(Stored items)
+++

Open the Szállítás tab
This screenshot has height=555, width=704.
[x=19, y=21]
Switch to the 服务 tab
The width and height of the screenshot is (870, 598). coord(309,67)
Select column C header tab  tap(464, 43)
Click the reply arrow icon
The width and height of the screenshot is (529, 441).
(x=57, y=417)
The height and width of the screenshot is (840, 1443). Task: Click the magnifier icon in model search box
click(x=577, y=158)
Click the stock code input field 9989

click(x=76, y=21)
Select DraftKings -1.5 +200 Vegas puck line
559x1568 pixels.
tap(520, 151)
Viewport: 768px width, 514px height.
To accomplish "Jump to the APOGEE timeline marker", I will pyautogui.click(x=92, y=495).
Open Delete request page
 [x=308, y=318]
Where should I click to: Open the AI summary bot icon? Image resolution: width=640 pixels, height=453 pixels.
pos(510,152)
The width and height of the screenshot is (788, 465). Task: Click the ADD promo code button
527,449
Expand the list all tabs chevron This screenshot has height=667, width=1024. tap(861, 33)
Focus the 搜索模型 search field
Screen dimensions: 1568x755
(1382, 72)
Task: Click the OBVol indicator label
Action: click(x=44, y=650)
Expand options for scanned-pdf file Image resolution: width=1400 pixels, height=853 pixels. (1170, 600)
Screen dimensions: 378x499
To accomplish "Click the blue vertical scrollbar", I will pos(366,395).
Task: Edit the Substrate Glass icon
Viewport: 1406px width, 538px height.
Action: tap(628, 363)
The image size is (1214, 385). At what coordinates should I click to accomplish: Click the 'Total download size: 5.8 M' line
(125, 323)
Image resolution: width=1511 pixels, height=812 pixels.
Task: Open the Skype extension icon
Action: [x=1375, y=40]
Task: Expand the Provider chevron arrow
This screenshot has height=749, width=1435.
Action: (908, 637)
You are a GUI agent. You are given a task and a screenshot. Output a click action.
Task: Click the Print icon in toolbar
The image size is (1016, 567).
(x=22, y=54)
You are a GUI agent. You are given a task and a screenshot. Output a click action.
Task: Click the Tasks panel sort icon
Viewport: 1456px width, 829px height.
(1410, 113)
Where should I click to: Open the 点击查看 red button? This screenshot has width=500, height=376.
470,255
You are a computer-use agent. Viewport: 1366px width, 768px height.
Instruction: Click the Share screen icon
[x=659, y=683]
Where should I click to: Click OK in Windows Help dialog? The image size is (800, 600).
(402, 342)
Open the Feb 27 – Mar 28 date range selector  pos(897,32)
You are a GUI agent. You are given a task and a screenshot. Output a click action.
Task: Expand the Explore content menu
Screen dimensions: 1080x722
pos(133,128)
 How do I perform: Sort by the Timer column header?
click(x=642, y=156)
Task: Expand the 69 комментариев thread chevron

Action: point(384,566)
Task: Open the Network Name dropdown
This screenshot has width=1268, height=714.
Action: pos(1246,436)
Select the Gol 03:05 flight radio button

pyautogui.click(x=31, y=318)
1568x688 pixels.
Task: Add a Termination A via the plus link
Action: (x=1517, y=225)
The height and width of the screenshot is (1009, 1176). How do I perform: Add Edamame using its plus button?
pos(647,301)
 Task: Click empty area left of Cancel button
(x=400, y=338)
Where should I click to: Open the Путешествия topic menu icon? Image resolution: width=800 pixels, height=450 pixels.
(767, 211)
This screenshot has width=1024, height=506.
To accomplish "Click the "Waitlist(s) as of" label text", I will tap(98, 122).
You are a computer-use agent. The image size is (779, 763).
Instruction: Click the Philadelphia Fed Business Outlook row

+++

• **Your objective**: Every entry above should be given again exactly as shown.

• **Reply to the task**:
Open the Szállítás tab
This screenshot has height=555, width=704.
[x=19, y=21]
Switch to the 服务 tab
The width and height of the screenshot is (870, 598). coord(309,67)
Select column C header tab  tap(464, 43)
Click the reply arrow icon
The width and height of the screenshot is (529, 441).
(x=57, y=417)
The height and width of the screenshot is (840, 1443). Task: Click the magnifier icon in model search box
click(x=577, y=158)
Click the stock code input field 9989

click(x=76, y=21)
Select DraftKings -1.5 +200 Vegas puck line
559x1568 pixels.
tap(520, 151)
Viewport: 768px width, 514px height.
To accomplish "Jump to the APOGEE timeline marker", I will pyautogui.click(x=92, y=495).
Open Delete request page
 [x=308, y=318]
Where should I click to: Open the AI summary bot icon? Image resolution: width=640 pixels, height=453 pixels.
pos(510,152)
The width and height of the screenshot is (788, 465). Task: Click the ADD promo code button
527,449
Expand the list all tabs chevron This screenshot has height=667, width=1024. tap(861, 33)
Focus the 搜索模型 search field
Screen dimensions: 1568x755
(1382, 72)
Task: Click the OBVol indicator label
Action: click(x=44, y=650)
Expand options for scanned-pdf file Image resolution: width=1400 pixels, height=853 pixels. (1170, 600)
Screen dimensions: 378x499
To accomplish "Click the blue vertical scrollbar", I will pos(366,395).
Task: Edit the Substrate Glass icon
Viewport: 1406px width, 538px height.
Action: tap(628, 363)
The image size is (1214, 385). At what coordinates should I click to accomplish: Click the 'Total download size: 5.8 M' line
(125, 323)
Image resolution: width=1511 pixels, height=812 pixels.
Task: Open the Skype extension icon
Action: [x=1375, y=40]
Task: Expand the Provider chevron arrow
This screenshot has height=749, width=1435.
Action: (908, 637)
You are a GUI agent. You are given a task and a screenshot. Output a click action.
Task: Click the Print icon in toolbar
The image size is (1016, 567).
(x=22, y=54)
You are a GUI agent. You are given a task and a screenshot. Output a click action.
Task: Click the Tasks panel sort icon
Viewport: 1456px width, 829px height.
(1410, 113)
Where should I click to: Open the 点击查看 red button? This screenshot has width=500, height=376.
470,255
You are a computer-use agent. Viewport: 1366px width, 768px height.
Instruction: Click the Share screen icon
[x=659, y=683]
Where should I click to: Click OK in Windows Help dialog? The image size is (800, 600).
(402, 342)
Open the Feb 27 – Mar 28 date range selector  pos(897,32)
You are a GUI agent. You are given a task and a screenshot. Output a click action.
Task: Expand the Explore content menu
Screen dimensions: 1080x722
pos(133,128)
 How do I perform: Sort by the Timer column header?
click(x=642, y=156)
Task: Expand the 69 комментариев thread chevron

Action: point(384,566)
Task: Open the Network Name dropdown
This screenshot has width=1268, height=714.
Action: pos(1246,436)
Select the Gol 03:05 flight radio button

pyautogui.click(x=31, y=318)
1568x688 pixels.
Task: Add a Termination A via the plus link
Action: (x=1517, y=225)
The height and width of the screenshot is (1009, 1176). How do I perform: Add Edamame using its plus button?
pos(647,301)
 Task: Click empty area left of Cancel button
(x=400, y=338)
Where should I click to: Open the Путешествия topic menu icon? Image resolution: width=800 pixels, height=450 pixels.
(767, 211)
This screenshot has width=1024, height=506.
To accomplish "Click the "Waitlist(s) as of" label text", I will tap(98, 122).
You are a computer-use agent. The image size is (779, 763).
Instruction: Click the Philadelphia Fed Business Outlook row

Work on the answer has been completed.